Oh, I've done enough melodrama and I hope people have forgotten those movies. I certainly haven't. I am not going to remind you. We did some terrible stuff. The other day, Danny (Denzongpa) was saying how the films of today are so vastly different than what we did. The 80s were terrible and the melodrama continued in the 90s. He said, "We did such horrible films. We should be glad the audience still made us stars and gave us a career." I laughed and laughed.
That line is so true! Because of the exposure to world cinema, the audience today is much more receptive to the subtleties on screen. There are all sorts of stories and we should just be glad the 90s are behind us although I am happy that people remember only my good work!
While it is generally a better time for cinema now, it's also a time when women are coming forward to talk about years of exploitative behavior. The 90s, as we all know, were a very problematic time, not that now is a lot better. Do you recall any instances of predatory or abusive behavior?
I always fought back. I have always been the kind who wouldn't take any and I fought back. So i think people were a little, I don't know, scared of me. Maybe scared is not the right word. Because I was bold and a bit moohphat (loud mouth). And people knew they couldn't get away by saying nonsense to me. From Day 1, I made sure about that. But that is not to say that I didn't face any bad behavior.
There were a few. Being a woman, you face harassment anywhere in the world. Earlier today, two men were staring at me while I was swimming. They didn't bother till I had my trainer around. The minute he left, they started saying things like, "oh she used to be a heroine. Look at her now. She's gone fat and old." I just shut my eyes and thought of what to do. Eventually, I complained. So as women, you need to fight battles everyday. It's really up to how we respond and we need to be intelligent about it.
In this industry, it's always up to women on how they respond, because that stuff is bound to be.
What I feel is that women shouldn't have to go through it to have a career.
Absolutely. Now there's more awareness. With women coming forward, with journalists writing about it, women are much more confident now. There's also a fear in men that she'll go to the cops. It's great. But, what I fear is that this movement shouldn't turn turtle. Women shouldn't utilise or exploit the situation. One has to be balanced. If you are focused and hardworking, nothing can take away from your success. There are no easy routes.
You had a fallout with Subhash Ghai after your debut film Saudagar. You didn't work with him again. What was that about?

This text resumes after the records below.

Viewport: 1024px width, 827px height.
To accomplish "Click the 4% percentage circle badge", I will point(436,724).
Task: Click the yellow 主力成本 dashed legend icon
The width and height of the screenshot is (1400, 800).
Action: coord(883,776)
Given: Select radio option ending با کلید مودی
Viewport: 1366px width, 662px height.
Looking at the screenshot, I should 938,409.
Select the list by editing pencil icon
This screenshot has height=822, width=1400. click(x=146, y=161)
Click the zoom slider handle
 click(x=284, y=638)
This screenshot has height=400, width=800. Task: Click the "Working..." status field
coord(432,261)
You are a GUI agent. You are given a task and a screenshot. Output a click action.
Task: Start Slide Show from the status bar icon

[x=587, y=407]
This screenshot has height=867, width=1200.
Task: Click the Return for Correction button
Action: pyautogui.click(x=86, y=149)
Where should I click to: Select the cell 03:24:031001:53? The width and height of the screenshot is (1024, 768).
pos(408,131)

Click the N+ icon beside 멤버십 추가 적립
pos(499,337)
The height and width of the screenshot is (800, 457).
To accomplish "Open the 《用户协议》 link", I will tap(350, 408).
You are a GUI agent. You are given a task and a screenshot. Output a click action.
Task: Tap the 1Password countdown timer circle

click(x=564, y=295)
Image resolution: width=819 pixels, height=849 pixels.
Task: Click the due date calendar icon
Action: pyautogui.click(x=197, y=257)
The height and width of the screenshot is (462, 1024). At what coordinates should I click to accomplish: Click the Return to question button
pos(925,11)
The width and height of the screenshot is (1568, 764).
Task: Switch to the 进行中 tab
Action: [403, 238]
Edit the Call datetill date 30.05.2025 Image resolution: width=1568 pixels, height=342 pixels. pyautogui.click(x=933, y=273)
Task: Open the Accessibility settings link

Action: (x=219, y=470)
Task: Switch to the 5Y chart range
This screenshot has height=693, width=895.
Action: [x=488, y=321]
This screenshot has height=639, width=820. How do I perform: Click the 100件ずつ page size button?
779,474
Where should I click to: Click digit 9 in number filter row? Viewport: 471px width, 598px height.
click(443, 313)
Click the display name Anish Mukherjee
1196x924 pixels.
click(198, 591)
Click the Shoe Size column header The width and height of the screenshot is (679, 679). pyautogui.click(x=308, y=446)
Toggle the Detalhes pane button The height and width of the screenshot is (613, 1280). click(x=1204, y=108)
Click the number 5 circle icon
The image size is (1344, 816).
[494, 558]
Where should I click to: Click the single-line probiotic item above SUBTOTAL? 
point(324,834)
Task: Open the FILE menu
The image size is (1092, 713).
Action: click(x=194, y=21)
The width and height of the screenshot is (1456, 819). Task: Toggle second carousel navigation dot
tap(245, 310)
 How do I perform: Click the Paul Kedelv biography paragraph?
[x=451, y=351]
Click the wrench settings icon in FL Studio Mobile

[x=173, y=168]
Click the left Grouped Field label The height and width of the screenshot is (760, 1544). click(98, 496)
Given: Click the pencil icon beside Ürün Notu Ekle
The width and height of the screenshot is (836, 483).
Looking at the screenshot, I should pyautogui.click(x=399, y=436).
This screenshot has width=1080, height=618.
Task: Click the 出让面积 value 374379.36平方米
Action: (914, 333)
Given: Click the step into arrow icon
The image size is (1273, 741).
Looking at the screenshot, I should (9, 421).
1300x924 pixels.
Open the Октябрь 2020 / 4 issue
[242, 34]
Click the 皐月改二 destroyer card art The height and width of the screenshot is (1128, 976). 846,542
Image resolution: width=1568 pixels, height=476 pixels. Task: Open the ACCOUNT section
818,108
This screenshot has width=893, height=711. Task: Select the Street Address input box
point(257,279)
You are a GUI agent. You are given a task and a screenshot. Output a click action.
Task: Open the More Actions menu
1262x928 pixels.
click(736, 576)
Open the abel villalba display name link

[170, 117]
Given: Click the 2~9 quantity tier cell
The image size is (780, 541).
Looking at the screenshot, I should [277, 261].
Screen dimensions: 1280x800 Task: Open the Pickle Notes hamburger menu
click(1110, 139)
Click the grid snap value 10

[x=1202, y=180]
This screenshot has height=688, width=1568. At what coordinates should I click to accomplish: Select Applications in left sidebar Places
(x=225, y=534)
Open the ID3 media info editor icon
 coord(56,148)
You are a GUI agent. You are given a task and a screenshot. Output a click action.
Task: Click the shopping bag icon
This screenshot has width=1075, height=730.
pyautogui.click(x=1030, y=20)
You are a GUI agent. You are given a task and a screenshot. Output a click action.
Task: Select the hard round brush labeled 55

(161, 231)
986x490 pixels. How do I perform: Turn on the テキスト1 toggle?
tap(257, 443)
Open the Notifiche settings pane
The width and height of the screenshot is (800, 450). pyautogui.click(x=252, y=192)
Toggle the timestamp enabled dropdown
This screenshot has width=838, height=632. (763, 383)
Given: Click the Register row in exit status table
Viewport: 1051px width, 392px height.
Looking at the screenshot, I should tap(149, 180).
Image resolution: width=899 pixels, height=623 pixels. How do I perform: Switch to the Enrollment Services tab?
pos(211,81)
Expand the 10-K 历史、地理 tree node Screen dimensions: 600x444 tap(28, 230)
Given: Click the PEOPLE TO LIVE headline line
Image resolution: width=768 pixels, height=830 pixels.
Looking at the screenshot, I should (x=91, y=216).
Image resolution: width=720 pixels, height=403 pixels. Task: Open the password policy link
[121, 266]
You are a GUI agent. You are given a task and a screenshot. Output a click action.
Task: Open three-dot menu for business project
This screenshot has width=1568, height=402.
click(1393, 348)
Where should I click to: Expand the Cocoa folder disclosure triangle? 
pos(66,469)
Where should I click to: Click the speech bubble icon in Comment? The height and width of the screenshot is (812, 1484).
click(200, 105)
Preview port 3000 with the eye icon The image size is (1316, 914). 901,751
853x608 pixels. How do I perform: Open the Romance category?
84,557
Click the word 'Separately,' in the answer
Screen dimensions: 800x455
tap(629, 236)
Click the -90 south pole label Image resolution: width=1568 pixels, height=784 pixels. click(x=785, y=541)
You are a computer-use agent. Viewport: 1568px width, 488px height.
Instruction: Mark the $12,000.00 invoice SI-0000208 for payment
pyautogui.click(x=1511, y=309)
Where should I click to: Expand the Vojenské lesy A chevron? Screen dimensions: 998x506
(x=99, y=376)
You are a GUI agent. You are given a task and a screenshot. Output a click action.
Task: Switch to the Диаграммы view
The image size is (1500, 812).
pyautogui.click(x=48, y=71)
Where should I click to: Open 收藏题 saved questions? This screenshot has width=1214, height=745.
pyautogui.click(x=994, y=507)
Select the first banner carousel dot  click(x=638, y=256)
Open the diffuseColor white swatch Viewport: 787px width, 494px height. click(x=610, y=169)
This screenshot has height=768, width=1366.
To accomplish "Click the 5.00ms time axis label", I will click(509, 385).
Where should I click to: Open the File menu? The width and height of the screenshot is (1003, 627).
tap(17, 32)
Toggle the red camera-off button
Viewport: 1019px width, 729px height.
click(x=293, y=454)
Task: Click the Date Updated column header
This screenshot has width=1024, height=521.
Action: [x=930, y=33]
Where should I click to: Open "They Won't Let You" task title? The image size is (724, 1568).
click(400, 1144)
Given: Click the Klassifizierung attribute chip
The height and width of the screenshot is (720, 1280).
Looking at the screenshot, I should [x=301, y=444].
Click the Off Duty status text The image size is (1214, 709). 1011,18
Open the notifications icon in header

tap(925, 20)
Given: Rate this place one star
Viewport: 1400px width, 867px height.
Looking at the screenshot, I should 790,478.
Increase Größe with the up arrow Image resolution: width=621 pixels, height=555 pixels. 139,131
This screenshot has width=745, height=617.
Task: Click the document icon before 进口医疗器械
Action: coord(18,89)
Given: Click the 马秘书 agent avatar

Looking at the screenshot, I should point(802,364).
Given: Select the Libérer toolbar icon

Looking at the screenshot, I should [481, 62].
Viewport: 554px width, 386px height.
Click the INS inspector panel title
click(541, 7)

Basically, there was a public fallout that had happened. We were at the music launch of the film and I didn't want to speak to certain media and Subhasji wanted me to speak to them. I was actually trying to avoid them as they'd written something nasty. He made a comment and (pauses) then Mom and I said what we had to say and left. That became big news. We've patched up. Years have gone by. He's given me a break. I am grateful for that.